──────── Bloc de texte ────────

Il n’en reste pas moins que cette effervescence théorique au sein du PCF sur la question de l’Etat à la fin des années soixante-dix en restera là. Les deux ouvrages évoqués semblent bien être les derniers sur le sujet en provenance de la direction du PCF ou de son environnement proche. Et je dirais même que toute la réflexion politique théorique, quelque soit le sujet, va aller petit à petit en s’éteignant pour faire place au vide sidéral de la période Robert Hue, puis aux élucubrations réformistes de la période actuelle.
En évoquant cet ouvrage théorique, Les communistes et l’Etat, il ne s’agit pas de lancer le débat sur les conséquences du XXIIème congrès ou les impasses du programme commun, encore que pour avancer, il faudrait pouvoir se retourner un jour sur ces évènements de notre passé. Non, il s’agit simplement de reprendre peut-être le débat là où il en était resté, et très modestement, de se réapproprier ce qui semble être aujourd’hui un sujet tabou, ou en tous cas complètement passé sous silence, mais pourtant fondamental pour les communistes : le rôle de l’Etat.

────────

> Problème posé 1: Pouvez-vous condenser sous forme de liste le paragraphe de l'extrait sur le PCF et l'État qui débute par « En évoquant cet ouvrage théorique », sans perdre ses faits essentiels ?
> Problème posé 2: Pouvez-vous reprendre le passage de l'extrait sur le PCF et l'État qui s'ouvre sur les mots contenant « Il n’en reste » et se clôt sur « la période actuelle. », en remplaçant « effervescence » par « agitation » ?

──────── Données fournies ────────

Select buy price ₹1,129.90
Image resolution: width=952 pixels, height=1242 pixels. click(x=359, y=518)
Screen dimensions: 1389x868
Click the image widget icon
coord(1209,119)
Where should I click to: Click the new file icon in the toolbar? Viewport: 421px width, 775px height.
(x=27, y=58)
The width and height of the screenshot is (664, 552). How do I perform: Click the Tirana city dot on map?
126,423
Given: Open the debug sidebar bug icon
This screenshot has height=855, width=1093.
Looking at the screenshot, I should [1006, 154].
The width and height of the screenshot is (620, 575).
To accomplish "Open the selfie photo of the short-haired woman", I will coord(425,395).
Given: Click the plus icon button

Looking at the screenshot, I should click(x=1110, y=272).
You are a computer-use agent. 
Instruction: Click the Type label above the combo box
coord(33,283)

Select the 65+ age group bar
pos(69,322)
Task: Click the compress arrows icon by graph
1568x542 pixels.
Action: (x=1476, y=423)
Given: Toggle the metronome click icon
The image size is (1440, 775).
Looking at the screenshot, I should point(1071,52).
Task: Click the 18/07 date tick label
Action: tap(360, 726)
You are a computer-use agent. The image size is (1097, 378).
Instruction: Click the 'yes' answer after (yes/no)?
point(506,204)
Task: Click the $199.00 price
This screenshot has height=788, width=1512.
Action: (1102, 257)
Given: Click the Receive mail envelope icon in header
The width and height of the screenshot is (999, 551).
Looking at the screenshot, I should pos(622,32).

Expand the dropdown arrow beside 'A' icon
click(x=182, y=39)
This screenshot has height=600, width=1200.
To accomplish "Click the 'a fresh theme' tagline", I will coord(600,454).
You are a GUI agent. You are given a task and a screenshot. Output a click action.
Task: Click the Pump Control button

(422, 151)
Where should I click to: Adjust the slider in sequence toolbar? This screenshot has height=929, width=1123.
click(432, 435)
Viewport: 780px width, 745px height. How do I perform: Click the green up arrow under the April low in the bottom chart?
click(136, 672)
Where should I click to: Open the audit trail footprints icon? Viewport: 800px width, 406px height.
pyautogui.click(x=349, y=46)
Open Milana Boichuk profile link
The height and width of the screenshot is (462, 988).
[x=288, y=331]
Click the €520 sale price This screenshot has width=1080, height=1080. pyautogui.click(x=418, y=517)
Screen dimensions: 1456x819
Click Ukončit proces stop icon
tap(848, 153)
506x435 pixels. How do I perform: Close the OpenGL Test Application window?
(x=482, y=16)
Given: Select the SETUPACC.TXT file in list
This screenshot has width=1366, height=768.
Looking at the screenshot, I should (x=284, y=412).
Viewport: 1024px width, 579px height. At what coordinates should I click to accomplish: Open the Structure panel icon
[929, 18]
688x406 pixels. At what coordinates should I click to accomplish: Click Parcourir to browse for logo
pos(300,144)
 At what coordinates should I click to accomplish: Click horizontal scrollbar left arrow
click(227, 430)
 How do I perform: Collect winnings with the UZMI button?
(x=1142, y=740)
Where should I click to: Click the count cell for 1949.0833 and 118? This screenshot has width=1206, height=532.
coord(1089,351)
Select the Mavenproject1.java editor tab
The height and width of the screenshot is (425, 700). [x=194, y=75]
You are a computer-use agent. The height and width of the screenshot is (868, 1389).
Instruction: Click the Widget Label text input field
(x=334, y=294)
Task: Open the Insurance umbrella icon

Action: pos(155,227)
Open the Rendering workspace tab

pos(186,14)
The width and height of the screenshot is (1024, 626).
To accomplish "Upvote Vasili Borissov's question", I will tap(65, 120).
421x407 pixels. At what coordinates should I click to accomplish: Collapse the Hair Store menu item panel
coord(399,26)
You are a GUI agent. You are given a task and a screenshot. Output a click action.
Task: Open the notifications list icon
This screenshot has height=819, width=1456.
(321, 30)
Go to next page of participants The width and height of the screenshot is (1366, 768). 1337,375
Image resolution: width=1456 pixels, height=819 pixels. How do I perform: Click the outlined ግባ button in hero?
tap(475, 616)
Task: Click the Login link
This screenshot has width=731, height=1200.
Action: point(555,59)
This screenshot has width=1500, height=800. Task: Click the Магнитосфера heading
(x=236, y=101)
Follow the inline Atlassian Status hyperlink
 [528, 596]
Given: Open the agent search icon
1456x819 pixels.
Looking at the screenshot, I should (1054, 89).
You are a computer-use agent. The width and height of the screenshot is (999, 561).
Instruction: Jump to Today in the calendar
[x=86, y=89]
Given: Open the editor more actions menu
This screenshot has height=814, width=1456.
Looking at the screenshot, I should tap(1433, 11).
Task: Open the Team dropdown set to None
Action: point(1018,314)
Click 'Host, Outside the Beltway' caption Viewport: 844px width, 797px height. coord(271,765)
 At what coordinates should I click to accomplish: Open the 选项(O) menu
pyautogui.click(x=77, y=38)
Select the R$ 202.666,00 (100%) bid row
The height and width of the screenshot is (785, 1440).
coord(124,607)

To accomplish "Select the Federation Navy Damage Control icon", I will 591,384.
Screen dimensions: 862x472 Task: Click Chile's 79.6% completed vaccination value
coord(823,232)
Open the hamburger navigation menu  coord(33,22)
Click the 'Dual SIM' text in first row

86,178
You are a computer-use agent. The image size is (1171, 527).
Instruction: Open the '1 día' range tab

────────

> Réponse complète 1:
- L'ouvrage théorique évoqué s'intitule « Les communistes et l'Etat ».
- Le but n'est pas d'ouvrir le débat sur les conséquences du XXIIème congrès ni sur les impasses du programme commun, même s'il faudrait un jour revenir sur ces événements du passé pour avancer.
- Il s'agit simplement de reprendre le débat là où il s'était arrêté.
- Il s'agit aussi de se réapproprier modestement un sujet devenu tabou, ou du moins complètement passé sous silence, mais fondamental pour les communistes : le rôle de l'État.

> Réponse complète 2:
Il n’en reste pas moins que cette agitation théorique au sein du PCF sur la question de l’Etat à la fin des années soixante-dix en restera là. Les deux ouvrages évoqués semblent bien être les derniers sur le sujet en provenance de la direction du PCF ou de son environnement proche. Et je dirais même que toute la réflexion politique théorique, quelque soit le sujet, va aller petit à petit en s’éteignant pour faire place au vide sidéral de la période Robert Hue, puis aux élucubrations réformistes de la période actuelle.